■ EXCERPT
That's because you think my business runs just like yours, which it doesnt.

I don't work on any jobs farther then 20 miles away. 

No sub ever does a site visit, they bid everything off of a PDF file I email them. 

I have 14 projects in different states of progress right now, some just about to complete, some in the middle of, some about to start, some with customers still choosing final materials... making 14x10 phone calls = 140 phone calls to tell a sub he didn't get a job. That would ruin more than one of my days.

That's the beauty of dealing with contractors all over the country on a forum like this, chances are the other guy is doing things completly different then you or I am so you have to understand that judging everything off your own personal experiences might not have anything to do with another posters experiences.

There are guys on here doing $10,000 worth of work a year and $10,000,000, and everything in between. If you're doing multiple bids per trade, you're most likely not in a small town market and things are going to operate a little bit more streamline or you'll be burying yourself in the mundane details and won't get anything done.


----------



## CookeCarpentry (Feb 26, 2009)

I'll be honest, here....I don't usually have more than 1 sub bid on a particular aspect of a job.

I know my plumber, my hvac and my electrician are the best I can find, I don't have the time or inclination to bring in 2 other for each trade.

Though, I admit, that roofing subs I have had a hard time with, so I may have 2-3 on that...until I find one that works well with my business.

I know I might take some criticism for this, but it's how I roll :laughing:

Part of my job is to make sure my customer has the best possible experience in their remodel. If I was price shopping subs all the time, I don't know how I could guarantee that.


----------



## THINKPAINTING (Feb 24, 2007)

It was always protocol to let subs know who is bidding and who won and what the other bids were. For instance I will not bid against a lot of painters here cause there’s no way we will beat them so why waste my time. If I ask a GC which I always do, is XYZ Painting also giving you a price and they yes it saves me from wasting my time I m not a bid checker.
Things have changed so much was a whole different ballgame when I started. You’re the GC if you don’t want to tell them that’s up to you but do me a favor my time is just as valuable as yours and we are all busy running work..


----------



## carolinahandyma (Jan 6, 2006)

tcleve4911 said:


> When you have 3 subs that you like, bidding on a task, do you let them know that there are other players?
> 
> Do you tell them who they are?
> 
> ...


It's a 2-way street. You need the subs to get your projects done and they need you. This is a business relationship and like any relationship you need to put some effort into it in order to get something out of it, but so does the sub. I think contacting the sub that didn't get the job isn't a bad idea just in a sense of building building that relationship. The sub can just as easily contact you.


----------



## Mike Finley (Apr 28, 2004)

■ DATASET EXCERPT
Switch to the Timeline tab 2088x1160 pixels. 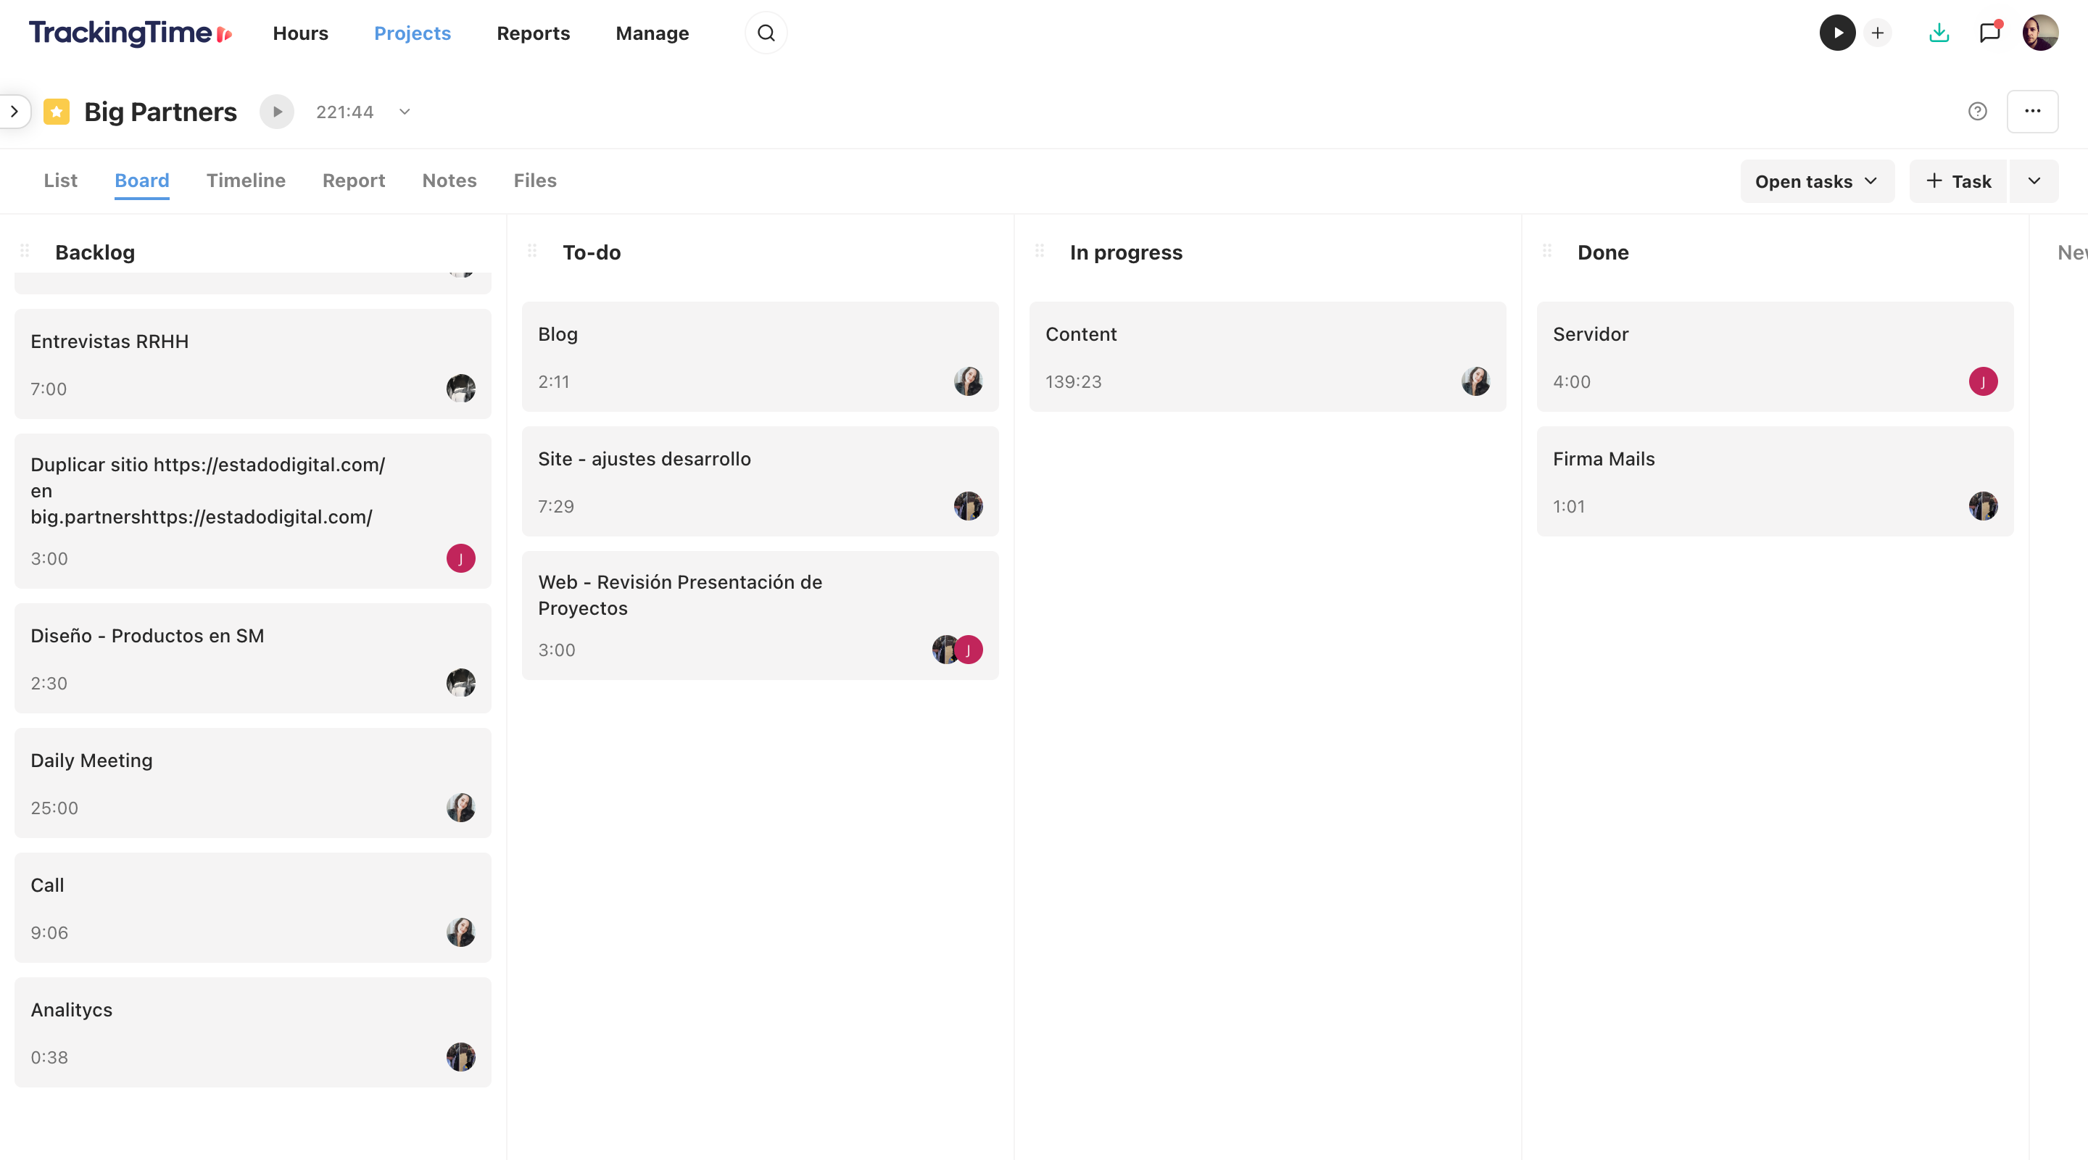pos(246,180)
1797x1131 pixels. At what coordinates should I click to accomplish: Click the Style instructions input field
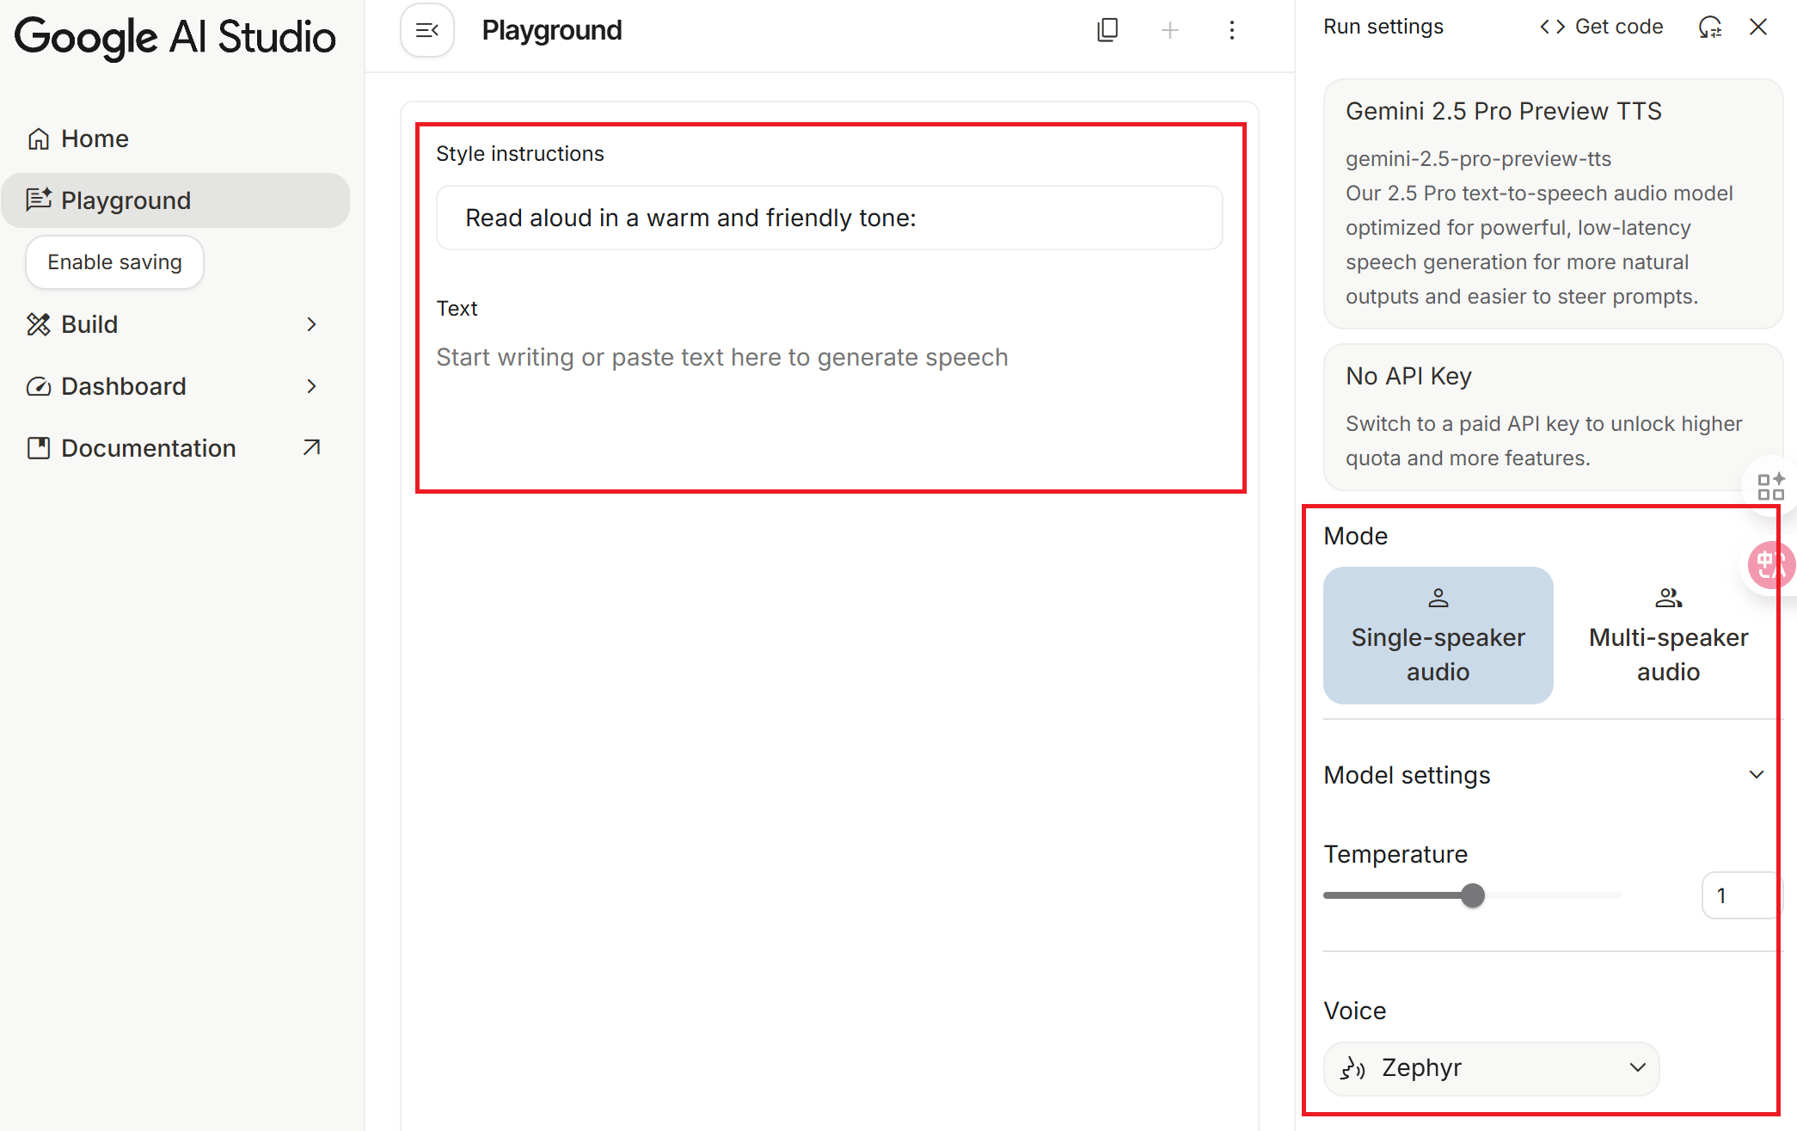(x=829, y=218)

■ DIRECTIVES
• A. In the forum thread on subcontractor bidding, which trade does CookeCarpentry say has been hard to find good subs for?
• B. Please resume the forum thread on subcontractor bidding after its last line by writing the post that goes under the final header.

■ RESPONSES IN ORDER
• A. Roofing.

• B.
THINKPAINTING said:


> It was always protocol to let subs know who is bidding and who won and what the other bids were. For instance I will not bid against a lot of painters here cause there’s no way we will beat them so why waste my time. If I ask a GC which I always do, is XYZ Painting also giving you a price and they yes it saves me from wasting my time I m not a bid checker.
> Things have changed so much was a whole different ballgame when I started. You’re the GC if you don’t want to tell them that’s up to you but do me a favor my time is just as valuable as yours and we are all busy running work..


If your time is so flipping valuable why wouldn't you pick up the phone and call the GC then? Anybody who's time is so valuable I'd think would need to stay on top of their sh*t and would keeping things organized and their schedule in order.

I think there is so much posing and bullsh*t on these forums it's not even funny. I think half the people who go off on how IT SHOULD BE DONE haven't submitted a bid in 6 months cause the reactions don't jive with reality.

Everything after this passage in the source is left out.